Rien n'égalait l'autorité que les grands avaient usurpée; rien n'était plus connu que l'usage qu'ils en faisaient. Sur neuf cents membres dont se composait l'assemblée de la noblesse, il n'y en avait pas cent qui fussent exempts de corruption. Ils vendaient leur crédit et leur bassesse, et ne subsistaient que de ces honteux trafics. Ils étaient redoutés du roi; ils n'étaient pas moins odieux au peuple. Quand Gustave III les eut renversés et dispersés, et qu'il leur eut arraché le levier avec lequel ils opprimaient la Suède, il se vit aimé et béni de ses sujets. Il ne sut pas profiter de la position nouvelle où il s'était placé pour inaugurer une ère de bonheur. Sur les débris de l'oligarchie, il n'établit qu'un despotisme presque aussi dangereux et funeste. Il composait des drames, des comédies; il était en correspondance avec d'illustres personnages; il s'exerçait à traduire la Henriade; il se nourrissait des écrits modernes; il écrivait des éloges et des discours pompeux; il visita les pays étrangers. Il était donc instruit, il parlait avec éloquence, il séduisait par ses manières. C'était un philosophe accompli. A quoi lui servirent toutes ces connaissances et toutes ces qualités si précieuses? Il se glorifia de mépriser les préjugés; il brava toutes les convenances; à Rome, suivant Gorani, il affecta, un vendredi-saint, de donner un repas composé de toutes sortes de viandes; dans son palais il se piqua d'irréligion.
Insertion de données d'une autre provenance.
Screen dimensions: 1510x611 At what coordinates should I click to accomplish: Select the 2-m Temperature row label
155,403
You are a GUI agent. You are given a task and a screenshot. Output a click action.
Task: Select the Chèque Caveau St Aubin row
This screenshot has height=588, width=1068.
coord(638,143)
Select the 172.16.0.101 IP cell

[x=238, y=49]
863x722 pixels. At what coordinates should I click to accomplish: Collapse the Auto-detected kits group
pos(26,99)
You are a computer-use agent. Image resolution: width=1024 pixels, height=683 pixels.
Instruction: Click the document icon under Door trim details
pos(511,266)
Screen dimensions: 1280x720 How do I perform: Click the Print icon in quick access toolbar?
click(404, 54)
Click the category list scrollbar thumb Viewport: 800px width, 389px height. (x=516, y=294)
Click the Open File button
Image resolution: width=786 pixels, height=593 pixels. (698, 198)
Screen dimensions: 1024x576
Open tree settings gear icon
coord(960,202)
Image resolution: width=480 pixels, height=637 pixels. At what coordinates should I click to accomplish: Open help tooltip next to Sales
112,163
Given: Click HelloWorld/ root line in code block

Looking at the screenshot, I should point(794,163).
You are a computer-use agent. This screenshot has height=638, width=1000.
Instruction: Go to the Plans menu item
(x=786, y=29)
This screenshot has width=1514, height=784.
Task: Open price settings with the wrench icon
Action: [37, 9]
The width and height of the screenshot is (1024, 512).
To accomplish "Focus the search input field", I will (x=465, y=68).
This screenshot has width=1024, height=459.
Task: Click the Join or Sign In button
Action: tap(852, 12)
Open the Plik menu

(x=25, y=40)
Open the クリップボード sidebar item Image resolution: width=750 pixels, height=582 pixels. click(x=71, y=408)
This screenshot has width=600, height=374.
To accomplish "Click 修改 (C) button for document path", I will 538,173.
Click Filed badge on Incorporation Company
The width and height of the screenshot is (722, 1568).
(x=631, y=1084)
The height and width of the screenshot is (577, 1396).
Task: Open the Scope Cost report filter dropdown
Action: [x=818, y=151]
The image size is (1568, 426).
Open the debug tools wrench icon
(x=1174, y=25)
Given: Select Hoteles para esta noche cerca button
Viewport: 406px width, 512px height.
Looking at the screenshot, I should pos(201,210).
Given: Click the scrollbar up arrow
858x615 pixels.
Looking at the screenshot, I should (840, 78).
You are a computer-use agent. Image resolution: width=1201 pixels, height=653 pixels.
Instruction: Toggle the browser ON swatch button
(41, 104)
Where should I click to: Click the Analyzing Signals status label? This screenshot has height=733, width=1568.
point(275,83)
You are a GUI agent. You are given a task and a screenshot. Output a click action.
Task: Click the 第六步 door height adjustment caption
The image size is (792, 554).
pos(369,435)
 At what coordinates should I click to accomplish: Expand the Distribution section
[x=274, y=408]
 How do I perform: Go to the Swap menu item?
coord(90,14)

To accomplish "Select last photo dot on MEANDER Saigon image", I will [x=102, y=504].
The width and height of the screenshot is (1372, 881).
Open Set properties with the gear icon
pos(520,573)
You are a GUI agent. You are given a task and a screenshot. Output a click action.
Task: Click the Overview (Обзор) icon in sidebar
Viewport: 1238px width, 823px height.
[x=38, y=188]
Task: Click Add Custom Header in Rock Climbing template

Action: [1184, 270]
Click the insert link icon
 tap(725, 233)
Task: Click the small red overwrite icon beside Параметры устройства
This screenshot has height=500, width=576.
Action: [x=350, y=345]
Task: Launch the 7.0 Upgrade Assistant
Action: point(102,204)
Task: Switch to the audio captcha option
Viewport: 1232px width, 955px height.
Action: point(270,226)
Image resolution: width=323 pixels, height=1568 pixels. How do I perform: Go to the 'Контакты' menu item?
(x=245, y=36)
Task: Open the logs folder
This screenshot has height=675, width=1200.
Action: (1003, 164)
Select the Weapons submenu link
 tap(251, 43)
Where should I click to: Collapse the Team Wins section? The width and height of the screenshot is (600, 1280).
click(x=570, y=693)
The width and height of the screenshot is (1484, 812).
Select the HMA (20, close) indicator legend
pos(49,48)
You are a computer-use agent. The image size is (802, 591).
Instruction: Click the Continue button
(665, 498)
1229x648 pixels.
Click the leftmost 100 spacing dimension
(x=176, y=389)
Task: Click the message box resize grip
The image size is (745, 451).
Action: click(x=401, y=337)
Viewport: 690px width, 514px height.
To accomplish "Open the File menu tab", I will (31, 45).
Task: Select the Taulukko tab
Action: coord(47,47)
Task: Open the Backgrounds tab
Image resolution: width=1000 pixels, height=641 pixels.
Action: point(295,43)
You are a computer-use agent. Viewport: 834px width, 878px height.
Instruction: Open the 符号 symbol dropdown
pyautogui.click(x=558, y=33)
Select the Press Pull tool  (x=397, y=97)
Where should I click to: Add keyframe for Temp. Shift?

Il permettait l'incrédulité, mais il voulait être honoré comme un dieu. Aussi exigeait-il que tous ses sujets se découvrissent à son aspect, et que ceux qui étaient en voiture en descendissent pour le saluer, quand il traversait les rues de sa capitale. Qu'avait-il donc fait pour mériter tant d'attention? Il avait une femme pleine de grâces, belle à ravir; il la négligea et n'eut jamais de rapports intimes avec elle. Il essaya de la corrompre; il l'engagea,

(1) Mémoires authentiques et intéressants ou Histoire des comtes Struensée et Brandt, 1789, pag. 243. - Mémoires de l'abbé Roman, 1807, pag. 13 à 103. Les cours du Nord, traduites de John Brown, par Cohen, 1819, tom. I.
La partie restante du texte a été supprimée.